Occupational safety agency joins effort to reduce nursing home worker injuries
Occupational safety agency joins effort to reduce nursing home worker injuries

The growing disparity between the average American’s weight and safe lifting requirements presents a challenge for long-term care workers who perform heavy lifting. As a result, facilities with safe resident handling training programs have significantly lower rates of caregiver injuries than facilities without such programs, new research finds.

Investigators from Prevent Inc., a safe handling development service, monitored 105 long-term care facilities for 12 months before and after the implementation of a safe resident handling program. In the year before the program started, the combined facilities reported 682 caregiver injuries related to resident lifting and transferring, for a total cost to the facility of $3.5 million. In the year after the program started, only 45 injuries were reported, resulting in a total cost of about $110,000.

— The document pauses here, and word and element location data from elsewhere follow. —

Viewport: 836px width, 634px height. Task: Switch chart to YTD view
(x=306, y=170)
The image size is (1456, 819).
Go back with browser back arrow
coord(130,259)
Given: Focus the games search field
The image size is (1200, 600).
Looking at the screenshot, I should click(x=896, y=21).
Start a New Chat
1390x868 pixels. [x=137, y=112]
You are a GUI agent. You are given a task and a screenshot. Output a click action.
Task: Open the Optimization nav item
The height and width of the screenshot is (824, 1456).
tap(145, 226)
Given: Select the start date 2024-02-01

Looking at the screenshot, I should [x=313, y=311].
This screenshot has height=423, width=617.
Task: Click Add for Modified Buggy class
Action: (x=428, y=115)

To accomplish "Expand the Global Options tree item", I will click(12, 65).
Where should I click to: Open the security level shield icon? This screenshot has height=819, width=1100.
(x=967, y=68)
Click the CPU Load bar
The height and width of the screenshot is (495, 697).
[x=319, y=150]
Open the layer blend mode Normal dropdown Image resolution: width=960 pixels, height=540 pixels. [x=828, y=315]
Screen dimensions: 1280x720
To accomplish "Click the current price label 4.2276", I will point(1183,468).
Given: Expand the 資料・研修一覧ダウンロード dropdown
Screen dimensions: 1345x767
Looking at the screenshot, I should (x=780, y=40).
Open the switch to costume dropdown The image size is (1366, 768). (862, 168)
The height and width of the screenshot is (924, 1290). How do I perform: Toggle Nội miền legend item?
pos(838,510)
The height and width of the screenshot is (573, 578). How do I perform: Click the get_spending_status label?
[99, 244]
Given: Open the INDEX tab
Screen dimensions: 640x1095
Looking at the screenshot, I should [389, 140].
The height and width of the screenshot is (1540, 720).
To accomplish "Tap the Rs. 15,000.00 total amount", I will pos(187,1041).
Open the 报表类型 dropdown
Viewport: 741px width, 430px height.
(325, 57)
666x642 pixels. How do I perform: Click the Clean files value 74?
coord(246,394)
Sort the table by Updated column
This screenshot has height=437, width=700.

The researchers noted that while training caregivers to use mechanical lifts can be helpful, inadequate training can be hazardous. The average weight of an American has creeped up to 175 pounds. Add a growing number of bariatric patients, and the result is high transfer and mobilization demands.

“The best practice is to use expert-level safe handling nurses who train, mentor and observe the caregiver’s skills during the provision of care,” they wrote.

Prevent investigators also surveyed 10,000 caregivers who had worked in long-term care facilities with and without safe handling programs. The majority said they would always choose to work in a facility with such a program in place if given the option.

Prevent researchers noted that caregivers who demonstrate competency with lifts and other equipment were also more likely to be compliant with safe resident handling. Furthermore, the study authors recommended that nursing homes should audit caregivers’ safe handling skills routinely. They noted that assessing and documenting caregiver competence with equipment also gives residents a chance to voice any concerns they might have about their transfers.  

The study was published in the July issue of the Annals of Long-Term Care.